Mit Blick auf den Osten Deutschlands stecken die Anwesenden die Euro-Schlappe aber schnell weg. Sollte der Eurowahlgang tatsächlich den Ausgang der Bundestagswahlen im Oktober präjudizieren, dann ist die PDS in der kommenden Legislaturperioden in Bonn vertreten. Die Fünfprozenthürde zu überspringen, das bleibt in greifbarer Nähe. Nahezu sicher ist aber, daß die PDS den Bundestagseinzug über Direktmandate schafft. Jubel kommt auf, als eine halbe Stunde vor Mitternacht die Ergebnisse aus den Berliner Wahlkreisen verkündet werden. Im Osten der Stadt belegt Gysis bunte Truppe bei einer Wahlbeteiligung von etwas über 49 Prozent mit Abstand Platz eins. Hohenschönhausen: 47 Prozent, Lichtenberg: 44 Prozent, Mahrzahn 46 Prozent. Einzelne Wahlkreise in diesen Stadtbezirken zählen bis zu 84 Prozent PDS-Stimmen aus – vergessen, daß die Partei im Westen Berlins bei 2,2 Prozent dümpelt und im übrigen Westdeutschland immer noch unter einem Prozent rangiert. Mit Genugtuung werden auch die Zahlen aus dem Westberliner Bezirk Kreuzberg aufgenommen: Hier erreicht die PDS 6,2 Prozent. Drei Direktmandate sind für ein Verbleiben im Bundestag notwendig. Gregor Gysi nennt nach den Zahlen aus dem Osten fünf bis zehn als realistisch.
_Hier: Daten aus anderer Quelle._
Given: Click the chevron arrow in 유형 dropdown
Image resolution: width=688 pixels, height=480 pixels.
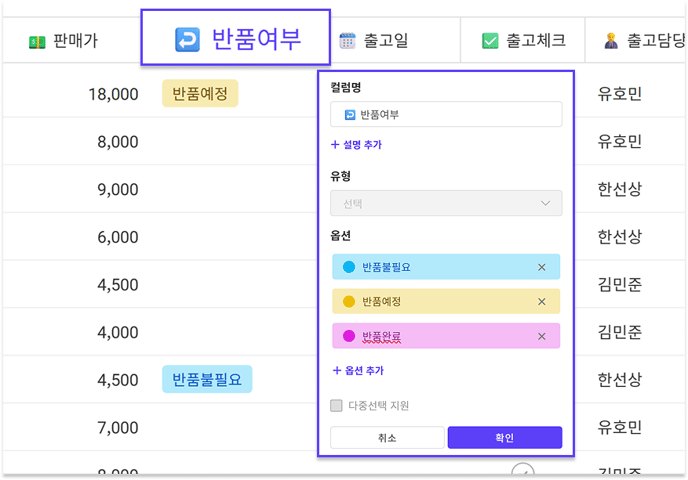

Freude und Trauer mischen sich. Wahlkampfleiter André Brie versteigert für 1.000 Mark das symbolische Kfz-Kennzeichen „PDS – 12695“. Ein etwas müder Gysi sinniert vor dem Bildschirm über die Zahlen aus den anderen EU-Mitgliedsstaaten. Eine junge Frau murmelt leise „Scheiße“, als nach Mitternacht im Eurowahlgang für die PDS 4,7 Prozent errechnet werden. Die Jazz-Kapelle spielt „Good-bye Johnny“.